- _取り組む課題_:
以下にあるマルティニック代表のゴールドカップ挑戦を扱った記事を、最後の文の後から書き継いでください。

- _本文抜粋_:
第37回 マルティニック、ゴールドカップで大健闘(4) 殊勲の初白星、ベスト8に進出
■ワールドカップ出場5か国が参加するゴールドカップ
マルティニックにとって1993年以来2回目の出場となる今回のゴールドカップは12チームが出場し、予選を勝ち抜いた国だけではなく、韓国とエクアドルが招待されている。特に韓国は世界各国のサッカー界に経済的な援助をしており、前回の2000年大会にもペルー、コロンビアと並んで招待国されている。ワールドカップ出場国は過去最多の5か国(メキシコ、米国、コスタリカ、韓国、エクアドル)となり、ハイレベルな戦いが予想される。
■大会前にトーナメント開催、ハイチに雪辱を果たす
名誉挽回に燃えるマルティニックは準備のために大会前にフランツ・ファノン・トーナメントをフォール・ド・フランスのディヨン競技場で開催した。このトーナメントにはマルティニック、グアドループ、ハイチというカリブ海の代表チームに加え、アルゼンチンからボカジュニアーズのU-23という4チームが出場した。1回戦でマルティニックは長年のライバルであるグアドループと対戦し、1-3というスコアで敗れてしまう。しかもこれはグアドループがマルティニックを初めて敵地で破った試合になった。不本意ながら3位決定戦に回ったマルティニックの相手はハイチ。ハイチは1回戦の試合開始の3時間前にようやくマルティニックに到着し、コンディションの整わないハイチに対し、若手主体のボカジュニアーズが試合の主導権を握り、先制する。ハイチは試合の終盤にようやく調子を取り戻したが、時すでに遅く、追いつくことはできなかった。奇しくも3位決定戦はゴールドカップに出場する国同士の対戦となった。

- _データ行_:
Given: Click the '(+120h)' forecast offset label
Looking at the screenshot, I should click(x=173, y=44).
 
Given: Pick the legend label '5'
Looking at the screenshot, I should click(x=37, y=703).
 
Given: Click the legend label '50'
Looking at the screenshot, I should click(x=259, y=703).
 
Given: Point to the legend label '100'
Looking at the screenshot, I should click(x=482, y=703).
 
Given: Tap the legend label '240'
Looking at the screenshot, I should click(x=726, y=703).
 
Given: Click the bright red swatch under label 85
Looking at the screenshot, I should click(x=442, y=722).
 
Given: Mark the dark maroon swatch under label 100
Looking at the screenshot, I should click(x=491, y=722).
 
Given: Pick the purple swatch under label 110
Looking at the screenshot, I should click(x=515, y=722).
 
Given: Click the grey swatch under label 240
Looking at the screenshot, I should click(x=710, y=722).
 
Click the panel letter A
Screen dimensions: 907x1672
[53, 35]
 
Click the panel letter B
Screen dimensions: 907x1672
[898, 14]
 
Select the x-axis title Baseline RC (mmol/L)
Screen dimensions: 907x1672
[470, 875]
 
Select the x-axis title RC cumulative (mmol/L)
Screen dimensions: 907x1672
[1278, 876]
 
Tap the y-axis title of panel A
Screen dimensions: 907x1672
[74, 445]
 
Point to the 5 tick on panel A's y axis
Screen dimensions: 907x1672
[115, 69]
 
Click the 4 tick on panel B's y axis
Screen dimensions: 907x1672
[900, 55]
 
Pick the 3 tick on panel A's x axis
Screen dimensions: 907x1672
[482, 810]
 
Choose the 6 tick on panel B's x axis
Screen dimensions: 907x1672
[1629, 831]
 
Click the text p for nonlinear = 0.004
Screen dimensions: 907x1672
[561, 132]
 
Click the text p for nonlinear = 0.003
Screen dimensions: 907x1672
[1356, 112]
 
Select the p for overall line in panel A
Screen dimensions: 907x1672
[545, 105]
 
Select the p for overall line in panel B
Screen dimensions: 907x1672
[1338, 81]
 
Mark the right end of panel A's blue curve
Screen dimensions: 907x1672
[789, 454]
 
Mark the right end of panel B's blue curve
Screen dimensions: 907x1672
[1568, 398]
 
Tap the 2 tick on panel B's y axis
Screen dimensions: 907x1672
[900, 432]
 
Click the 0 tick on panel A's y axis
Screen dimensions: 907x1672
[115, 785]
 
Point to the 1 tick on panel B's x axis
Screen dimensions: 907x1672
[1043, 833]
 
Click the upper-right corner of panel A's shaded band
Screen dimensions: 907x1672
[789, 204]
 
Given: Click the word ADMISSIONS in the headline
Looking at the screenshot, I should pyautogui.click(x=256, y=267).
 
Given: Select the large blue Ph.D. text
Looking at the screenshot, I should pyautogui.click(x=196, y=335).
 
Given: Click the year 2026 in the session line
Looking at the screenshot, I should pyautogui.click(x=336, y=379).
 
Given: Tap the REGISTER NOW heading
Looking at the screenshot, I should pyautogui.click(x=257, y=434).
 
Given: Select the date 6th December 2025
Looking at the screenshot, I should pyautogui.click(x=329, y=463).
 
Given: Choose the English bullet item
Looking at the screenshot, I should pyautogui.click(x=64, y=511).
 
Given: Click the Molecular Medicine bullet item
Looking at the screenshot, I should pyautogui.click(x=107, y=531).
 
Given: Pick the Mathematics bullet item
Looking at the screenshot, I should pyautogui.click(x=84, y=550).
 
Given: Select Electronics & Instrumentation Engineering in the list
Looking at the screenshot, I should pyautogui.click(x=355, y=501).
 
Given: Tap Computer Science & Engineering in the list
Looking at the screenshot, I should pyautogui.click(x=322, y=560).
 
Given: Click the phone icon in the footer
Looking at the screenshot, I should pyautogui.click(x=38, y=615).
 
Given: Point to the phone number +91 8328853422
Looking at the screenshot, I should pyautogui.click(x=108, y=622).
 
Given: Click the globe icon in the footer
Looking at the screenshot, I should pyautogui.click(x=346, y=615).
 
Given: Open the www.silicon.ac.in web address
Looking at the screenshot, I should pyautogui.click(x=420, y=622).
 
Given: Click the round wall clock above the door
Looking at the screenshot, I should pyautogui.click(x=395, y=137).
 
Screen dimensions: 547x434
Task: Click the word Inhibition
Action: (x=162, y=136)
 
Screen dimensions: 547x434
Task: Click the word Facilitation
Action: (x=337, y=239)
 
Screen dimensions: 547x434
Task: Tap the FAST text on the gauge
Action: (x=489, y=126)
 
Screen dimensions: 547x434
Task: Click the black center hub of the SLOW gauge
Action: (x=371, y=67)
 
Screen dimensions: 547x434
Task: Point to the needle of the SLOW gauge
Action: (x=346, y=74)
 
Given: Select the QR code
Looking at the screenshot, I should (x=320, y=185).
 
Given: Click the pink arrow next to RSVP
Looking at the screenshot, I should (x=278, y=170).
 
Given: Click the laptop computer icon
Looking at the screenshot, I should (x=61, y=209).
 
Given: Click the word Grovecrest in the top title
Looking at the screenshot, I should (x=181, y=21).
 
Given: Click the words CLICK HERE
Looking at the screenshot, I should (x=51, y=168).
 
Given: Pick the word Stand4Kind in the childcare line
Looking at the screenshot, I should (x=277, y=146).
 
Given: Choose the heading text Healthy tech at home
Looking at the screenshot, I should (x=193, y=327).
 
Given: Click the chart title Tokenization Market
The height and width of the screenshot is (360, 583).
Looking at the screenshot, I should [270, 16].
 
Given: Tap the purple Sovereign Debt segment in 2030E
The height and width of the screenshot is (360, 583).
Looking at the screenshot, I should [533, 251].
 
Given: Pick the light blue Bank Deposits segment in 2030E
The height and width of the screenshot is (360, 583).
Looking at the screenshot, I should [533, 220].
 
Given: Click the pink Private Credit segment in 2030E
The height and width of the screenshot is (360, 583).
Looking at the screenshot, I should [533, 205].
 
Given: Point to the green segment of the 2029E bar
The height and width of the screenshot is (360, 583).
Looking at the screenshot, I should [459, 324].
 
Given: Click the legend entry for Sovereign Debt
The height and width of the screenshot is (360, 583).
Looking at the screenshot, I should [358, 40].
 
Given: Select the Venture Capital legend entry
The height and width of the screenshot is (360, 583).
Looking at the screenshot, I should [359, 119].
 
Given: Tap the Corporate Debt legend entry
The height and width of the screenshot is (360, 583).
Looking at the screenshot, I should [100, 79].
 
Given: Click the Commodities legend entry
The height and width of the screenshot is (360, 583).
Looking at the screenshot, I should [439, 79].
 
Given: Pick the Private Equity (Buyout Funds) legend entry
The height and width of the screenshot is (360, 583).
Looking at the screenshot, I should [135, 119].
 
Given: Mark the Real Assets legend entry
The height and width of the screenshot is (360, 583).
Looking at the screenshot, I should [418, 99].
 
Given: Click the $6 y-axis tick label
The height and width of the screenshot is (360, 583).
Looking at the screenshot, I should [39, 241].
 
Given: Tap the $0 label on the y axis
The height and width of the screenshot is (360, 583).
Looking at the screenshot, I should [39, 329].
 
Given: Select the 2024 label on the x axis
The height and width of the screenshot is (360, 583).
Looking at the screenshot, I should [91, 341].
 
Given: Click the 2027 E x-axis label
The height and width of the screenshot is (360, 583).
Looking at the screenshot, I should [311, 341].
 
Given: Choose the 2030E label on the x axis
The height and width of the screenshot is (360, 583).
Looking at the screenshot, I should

- _課題の解答_:
昨年のカリブカップの準決勝でマルティニックはハイチに0-5と大敗を喫し、3位決定戦と言っても雪辱を果たしたい相手である。マルティニックが先行し、ハイチが逆転し、最後にマルティニックが追いつくと言う展開でスコアは3-3となり、PK戦で雌雄を決することになった。PK戦の末競り勝ったマルティニックが昨年のカリブカップでの雪辱を果たし、マイアミに乗り込んだのである。
■トリニダードトバゴを破り初白星、決勝トーナメントへ
3か国ずつ4つのグループで行われるグループリーグの初戦の対戦相手はワールドカップ出場国のコスタリカ。日本とはワールドカップの招致活動を通じて蜜月関係になったことから日本の皆さんにとってなじみの深い国であろう。ゴールドカップには1996年大会以外の全ての大会に出場している常連国である。大会直前にはカメルーンを迎えて2-1と下し、マルティニック戦も前後半それぞれ1点ずつあげて2-0で完勝した。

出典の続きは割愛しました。